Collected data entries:

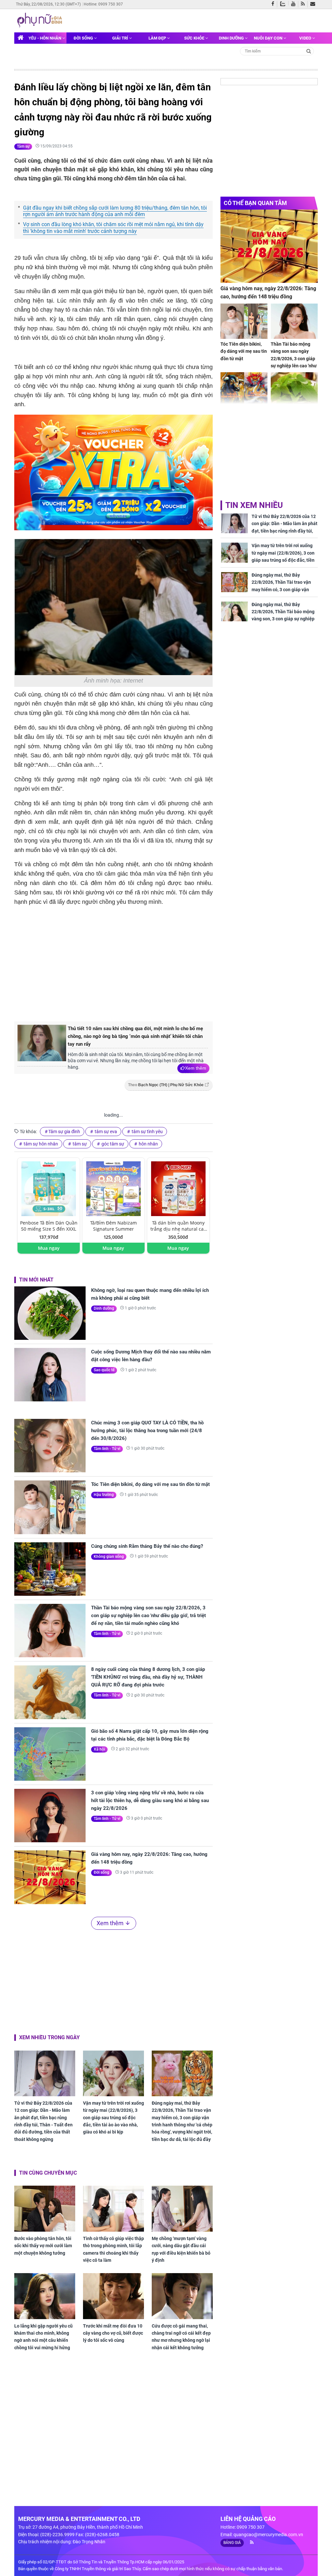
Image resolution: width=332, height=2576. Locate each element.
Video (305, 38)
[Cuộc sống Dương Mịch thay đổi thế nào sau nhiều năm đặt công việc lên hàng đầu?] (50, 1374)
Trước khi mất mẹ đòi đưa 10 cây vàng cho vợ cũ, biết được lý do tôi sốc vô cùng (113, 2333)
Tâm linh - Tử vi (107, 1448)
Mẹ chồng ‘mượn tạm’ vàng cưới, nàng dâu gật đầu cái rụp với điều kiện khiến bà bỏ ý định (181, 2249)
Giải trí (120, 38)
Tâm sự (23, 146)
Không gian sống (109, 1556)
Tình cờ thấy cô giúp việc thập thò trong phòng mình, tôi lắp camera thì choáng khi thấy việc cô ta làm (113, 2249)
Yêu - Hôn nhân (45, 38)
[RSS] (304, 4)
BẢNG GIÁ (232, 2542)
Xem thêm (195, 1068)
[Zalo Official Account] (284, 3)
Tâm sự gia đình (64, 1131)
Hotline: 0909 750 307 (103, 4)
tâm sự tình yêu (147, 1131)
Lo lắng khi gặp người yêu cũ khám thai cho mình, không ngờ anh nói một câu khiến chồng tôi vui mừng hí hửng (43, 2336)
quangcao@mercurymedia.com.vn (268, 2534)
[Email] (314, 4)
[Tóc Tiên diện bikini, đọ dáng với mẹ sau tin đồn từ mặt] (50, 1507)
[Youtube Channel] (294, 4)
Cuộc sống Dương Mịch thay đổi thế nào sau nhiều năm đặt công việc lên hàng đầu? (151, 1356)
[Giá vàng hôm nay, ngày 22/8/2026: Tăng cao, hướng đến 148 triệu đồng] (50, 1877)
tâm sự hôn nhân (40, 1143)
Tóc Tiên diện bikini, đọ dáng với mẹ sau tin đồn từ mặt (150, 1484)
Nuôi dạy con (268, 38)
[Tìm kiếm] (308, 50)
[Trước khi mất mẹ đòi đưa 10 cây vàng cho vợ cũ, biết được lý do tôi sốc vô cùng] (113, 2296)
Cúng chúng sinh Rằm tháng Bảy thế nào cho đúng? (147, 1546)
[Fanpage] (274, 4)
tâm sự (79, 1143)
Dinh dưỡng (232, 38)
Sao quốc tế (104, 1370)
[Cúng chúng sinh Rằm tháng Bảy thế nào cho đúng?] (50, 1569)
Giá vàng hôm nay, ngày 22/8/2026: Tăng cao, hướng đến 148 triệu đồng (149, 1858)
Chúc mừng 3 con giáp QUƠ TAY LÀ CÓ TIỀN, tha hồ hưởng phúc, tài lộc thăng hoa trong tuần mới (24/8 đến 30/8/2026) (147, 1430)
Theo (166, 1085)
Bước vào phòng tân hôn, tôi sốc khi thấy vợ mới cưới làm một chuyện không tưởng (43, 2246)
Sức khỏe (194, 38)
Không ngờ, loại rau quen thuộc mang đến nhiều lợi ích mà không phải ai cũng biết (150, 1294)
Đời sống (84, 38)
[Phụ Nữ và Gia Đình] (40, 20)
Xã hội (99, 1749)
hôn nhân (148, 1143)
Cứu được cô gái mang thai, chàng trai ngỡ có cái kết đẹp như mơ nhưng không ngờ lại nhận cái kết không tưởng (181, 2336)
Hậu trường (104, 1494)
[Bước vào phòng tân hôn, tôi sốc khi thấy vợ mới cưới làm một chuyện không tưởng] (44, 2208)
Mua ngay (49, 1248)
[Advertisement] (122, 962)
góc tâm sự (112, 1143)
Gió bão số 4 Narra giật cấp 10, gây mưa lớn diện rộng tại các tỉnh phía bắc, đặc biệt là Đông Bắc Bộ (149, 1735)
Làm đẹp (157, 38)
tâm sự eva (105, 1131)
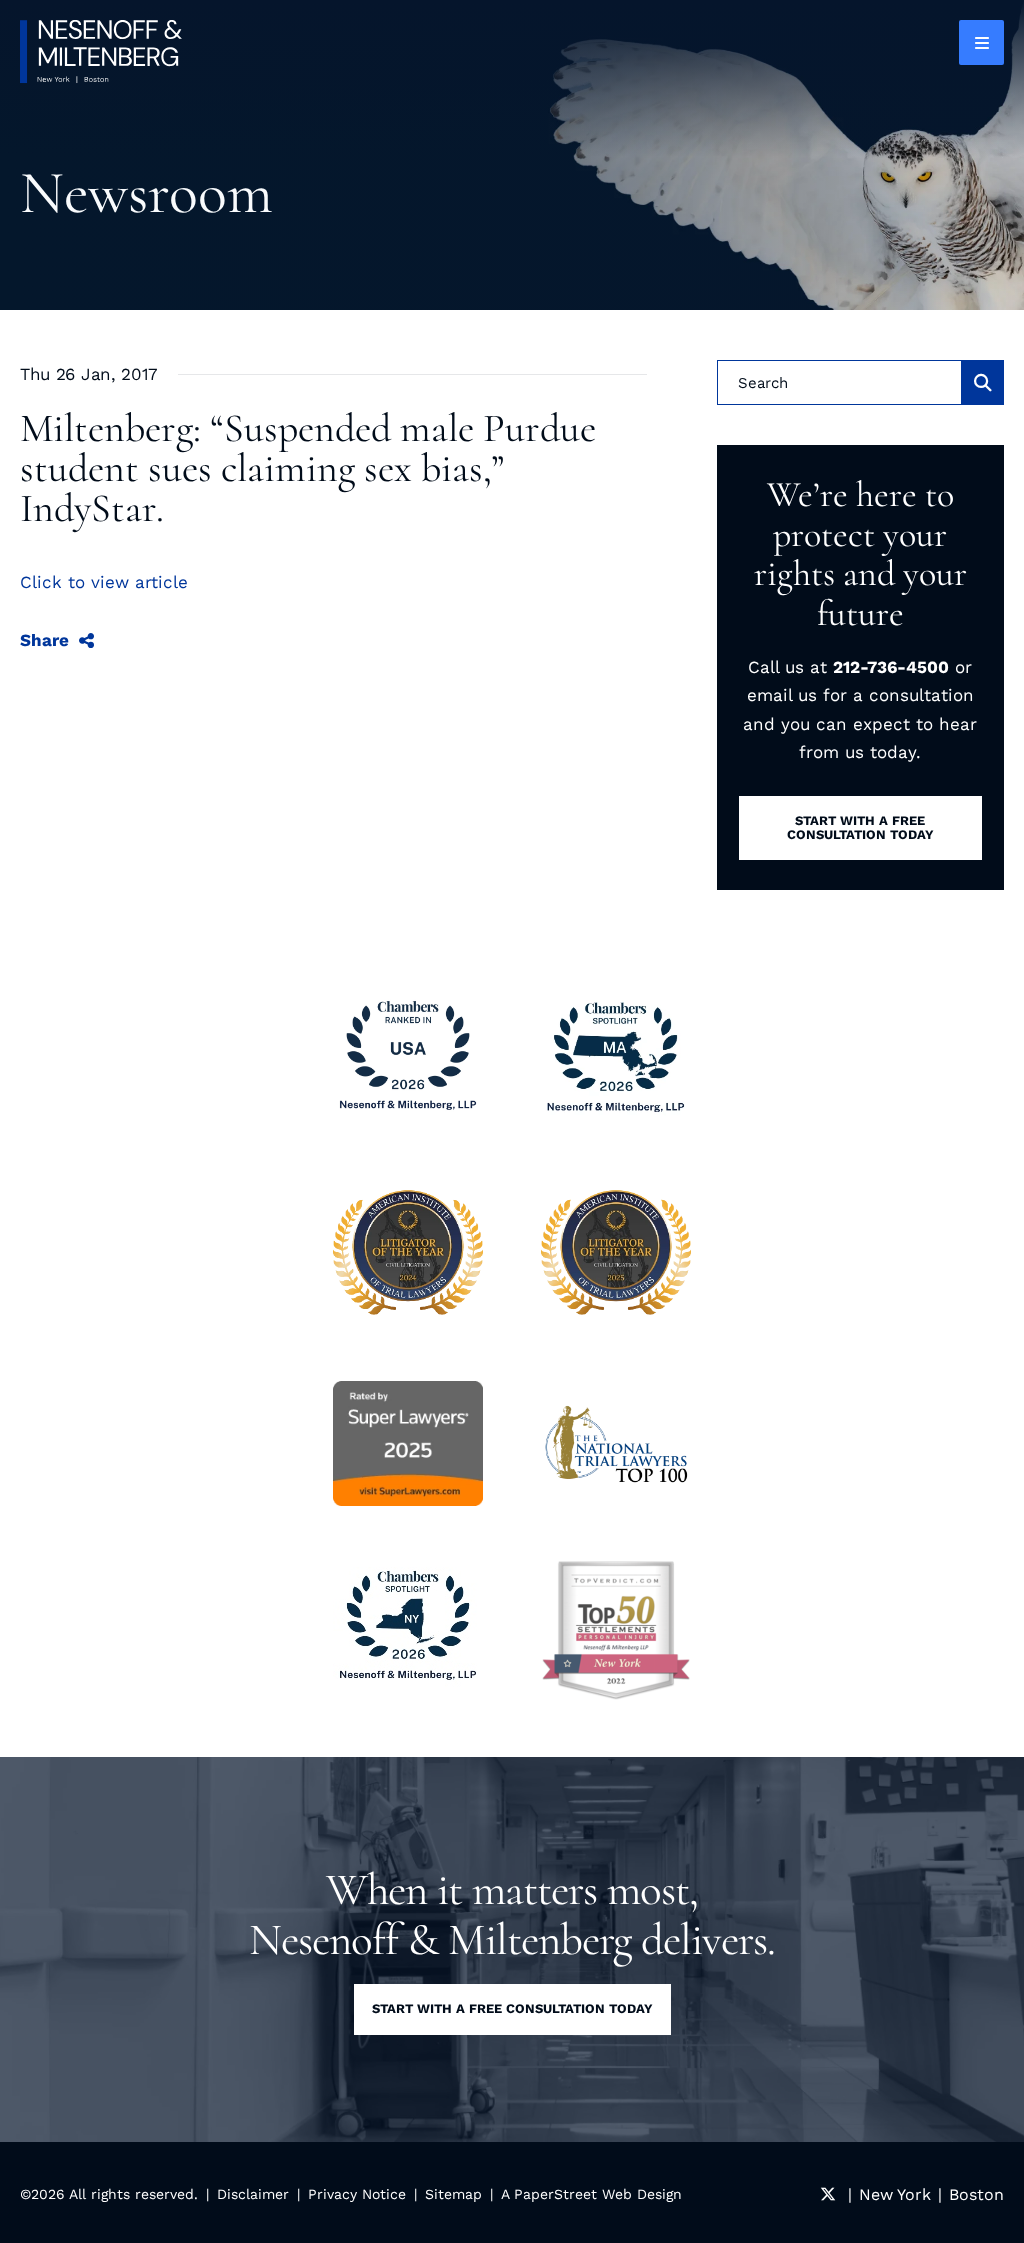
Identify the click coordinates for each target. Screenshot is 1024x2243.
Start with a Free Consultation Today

Task prompt:
Copy word for word the stretch of entries above from the line that has "Tình cờ thấy" through the line that has "[Youtube Channel] (294, 4)", both ends included, and nothing outside it.

Solution:
Tình cờ thấy cô giúp việc thập thò trong phòng mình, tôi lắp camera thì choáng khi thấy việc cô ta làm (113, 2249)
Yêu - Hôn nhân (45, 38)
[RSS] (304, 4)
BẢNG GIÁ (232, 2542)
Xem thêm (195, 1068)
[Zalo Official Account] (284, 3)
Tâm sự gia đình (64, 1131)
Hotline: 0909 750 307 (103, 4)
tâm sự tình yêu (147, 1131)
Lo lắng khi gặp người yêu cũ khám thai cho mình, không ngờ anh nói một câu khiến chồng tôi vui mừng hí hửng (43, 2336)
quangcao@mercurymedia.com.vn (268, 2534)
[Email] (314, 4)
[Tóc Tiên diện bikini, đọ dáng với mẹ sau tin đồn từ mặt] (50, 1507)
[Youtube Channel] (294, 4)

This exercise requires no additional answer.